Various types of support are needed to improve the quality and the production capacity of antisera to meet worldwide needs. Some producers are likely to have ‘global’ market perspectives, i.e. a willingness to produce antivenoms for different regions of the world, based on demand, humanitarian needs and on agreements with national and regional health authorities.
A strategy towards the consolidation of ‘regional’ laboratories should also be considered. These regional manufacturers should have reliable manufacturing processes and ability to ensure regional distribution of antisera of consistent quality and safety, in accordance with GMP standards. They should be encouraged and supported to increase production output and to demonstrate the efﬁ cacy of the antivenoms against the species of snakes and scorpions of greatest medical importance in the regions of distribution.
Similar objectives prevail for the manufacture of safe and effective rabies immunoglobulins. Fostering ‘regional’ producers could be complemented by the strengthening of production laboratories, at national level, willing to improve product quality and to cover the national demand. This scenario, involving local, regional and global producers alike, and supported and coordinated by national and world health authorities, would guarantee an adequate and sufﬁ cient supply of safe and effective antisera.

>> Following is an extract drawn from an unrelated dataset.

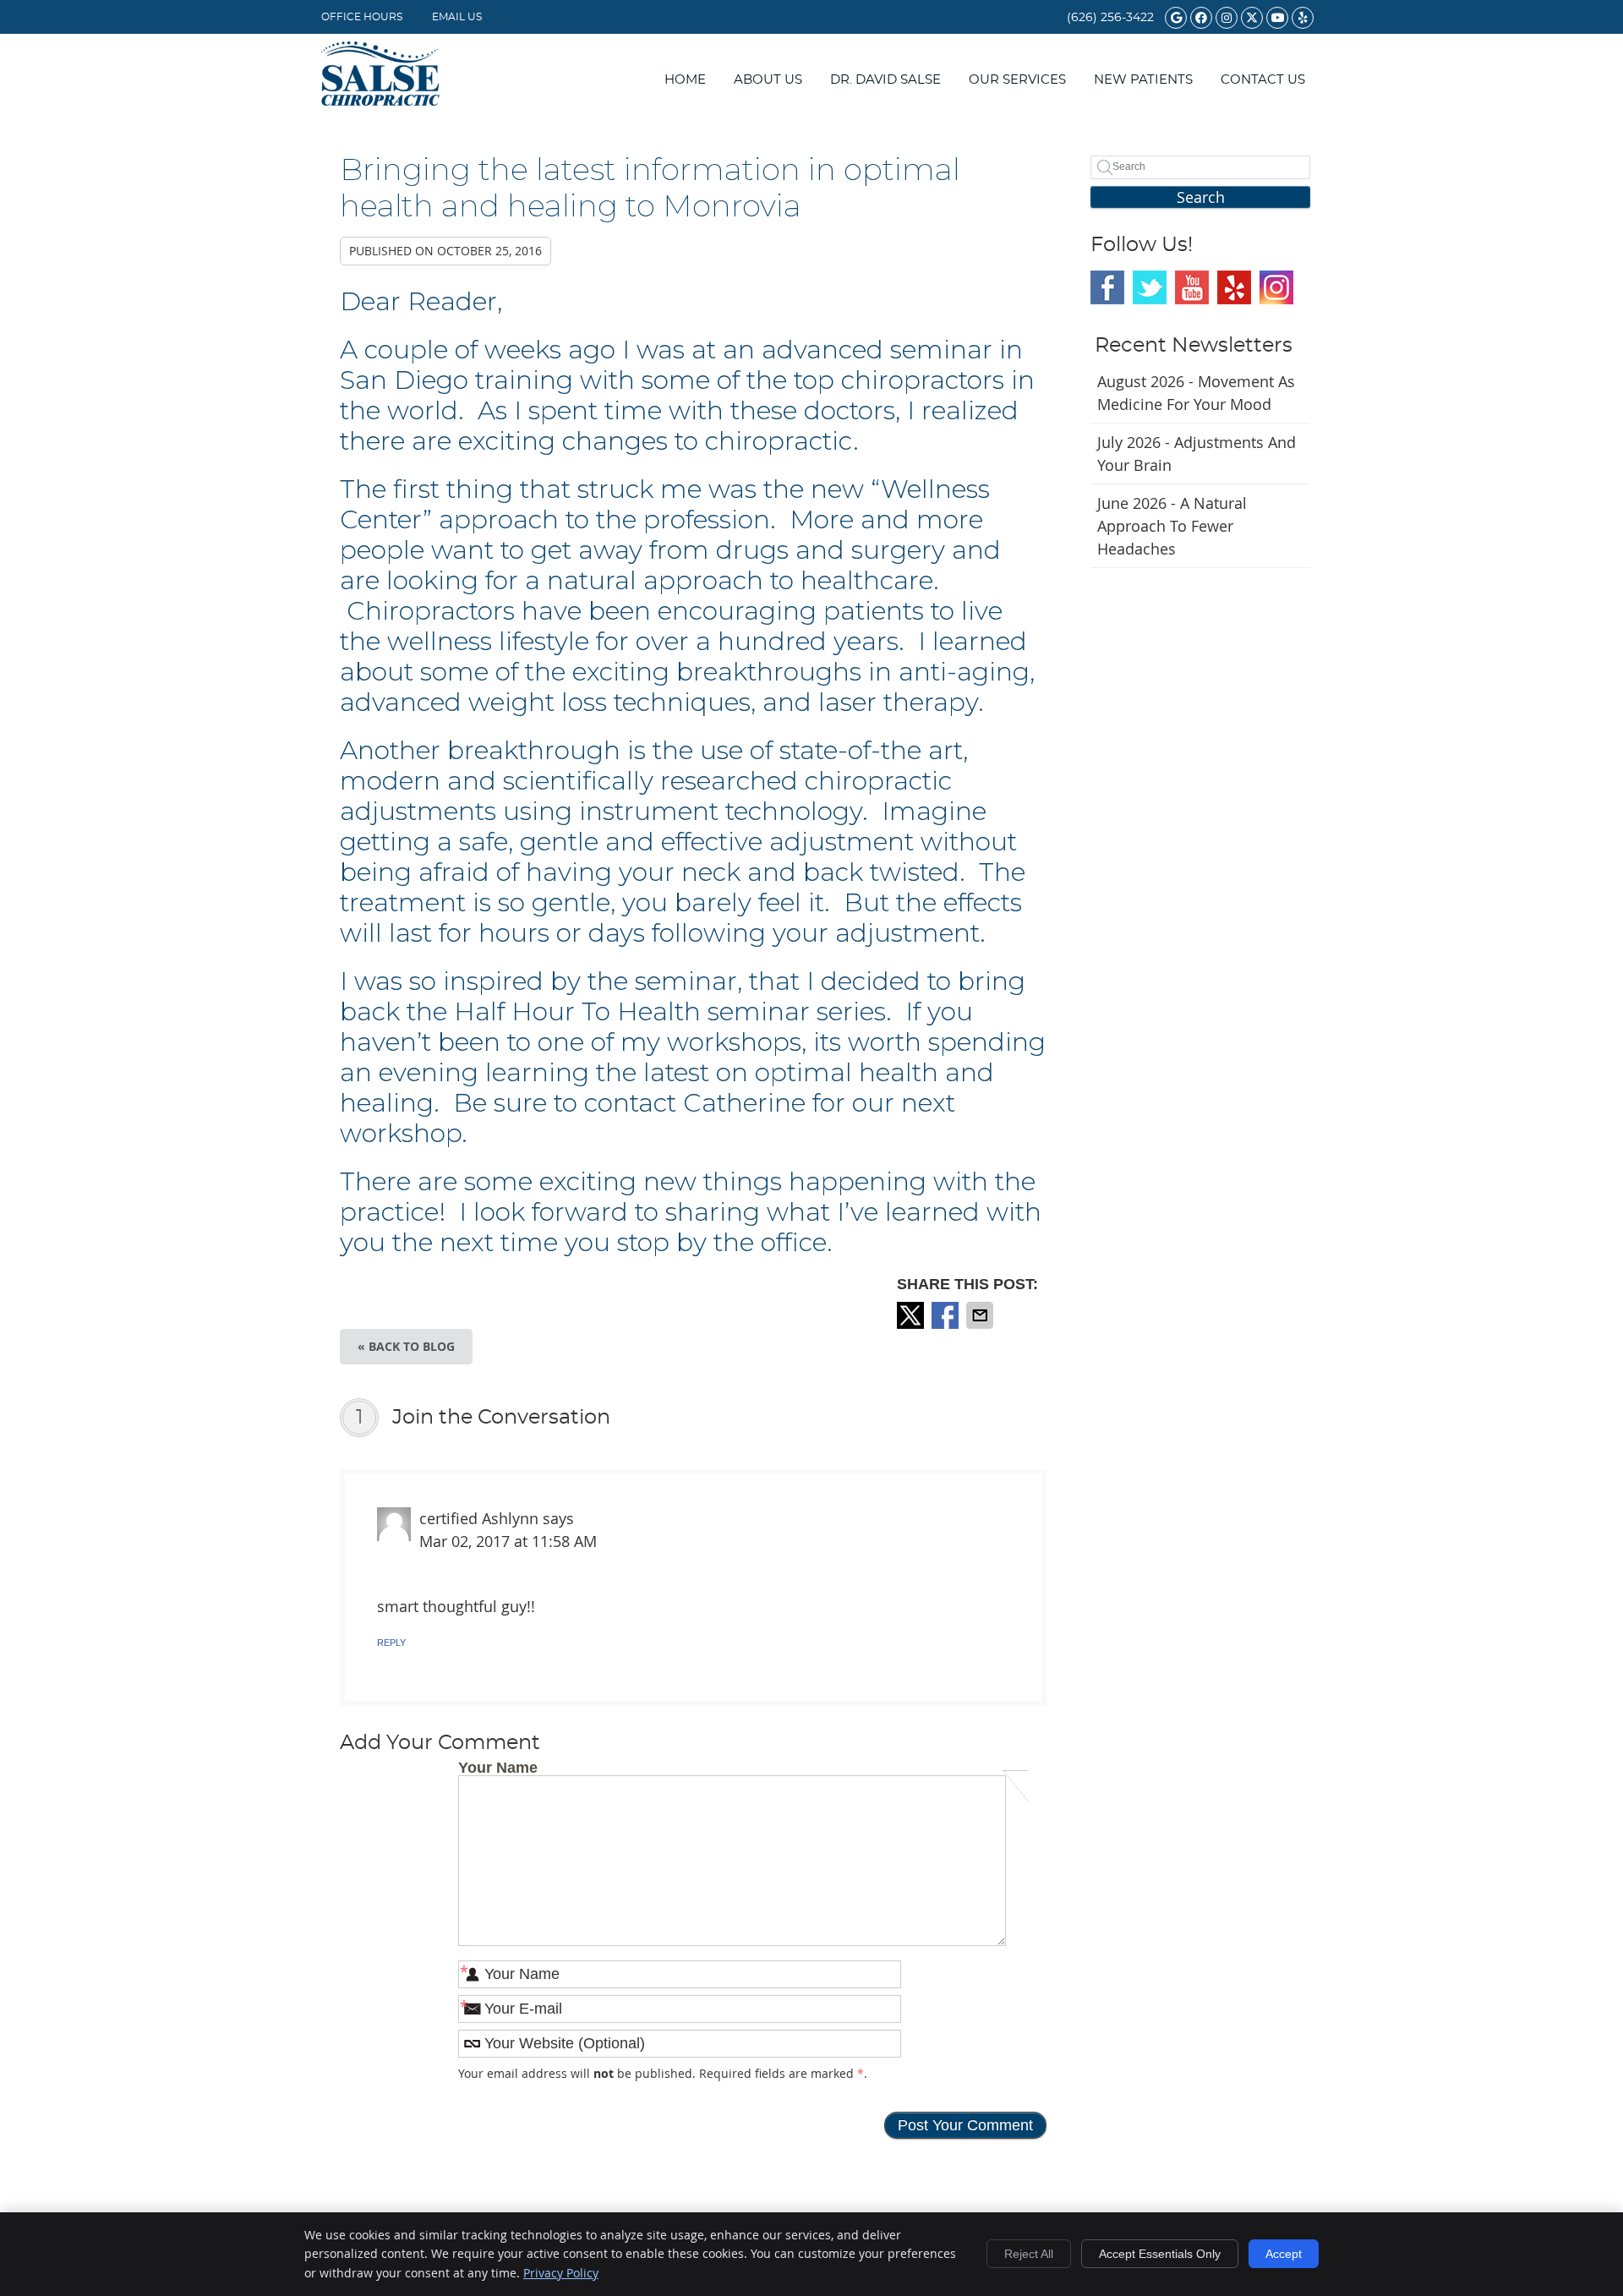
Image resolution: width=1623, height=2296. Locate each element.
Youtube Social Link (1192, 287)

THE CRITICAL CASE OF AFRICA:
need for a multifaceted approach
The crisis in antiserum supply and correct use is most critical and urgent in sub-Saharan Africa. The number of antisera manufacturers supplying this region has decreased dramatically and the total amount of antiserum being offered is insufﬁ cient to cover even the most basic needs in this region. Moreover, the price of a vial of antivenom ranges between $50 and $150, which often represents a high portion of the yearly income of a rural worker.
Since an average adequate treatment usually involves the administration of at least 3 vials of antivenom, plus the use of ancillary therapeutic interventions, the cost of treating a single envenomed patient in Africa may reach around $200. In addition, some products imported to Africa are inappropriate and ineffective for the treatment of envenomings by African snakes. This situation, together with the poor development of health facilities and training of doctors, nurses and dispensers responsible for treating snakebites, have deterred many people suffering a snake bite from seeking medical treatment and driven them instead, to seek the help of traditional healers. A similar situation occurs regarding the procurement of rabies post-exposure prophylaxis. This combination of factors has created a self-perpetuating vicious cycle which needs to be urgently interrupted and corrected (47).
The solution to this disastrous situation should be multifaceted, involving simultaneously the various strategies discussed above. First, there is a need to involve a number of manufac-turers, both within Africa and in other regions, to commit themselves to a quota of antivenom production for Africa. An increase in overall antivenom supply to a level of 200,000 doses per year should be achieved by the year 2010. This effort should be combined with the transfer of manufacturing technologies to countries in Africa willing to start local production. The high cost of antivenoms for national health systems is another critical issue. Antivenom prices need to be affordable and international agencies and non-governmental organizations should commit to the purchase and donation of antivenoms. Achievement of these goals would break the vicious cycle by building up conﬁ dence in the use and supply of antivenoms. Concomitantly, antivenom distribution should be optimized and guided by appropriate epidemiological information. The development of regional treatment guidelines and the continuous training of health workers in the correct use of antivenom should complete the multifaceted strategy.
Local community organizations should participate in all these efforts. The serious current crisis in antiserum supply and use in sub-Saharan Africa should involve global, regional and local manufacturers, public-private partnerships, local and regional health authorities and health workers in coordination with WHO.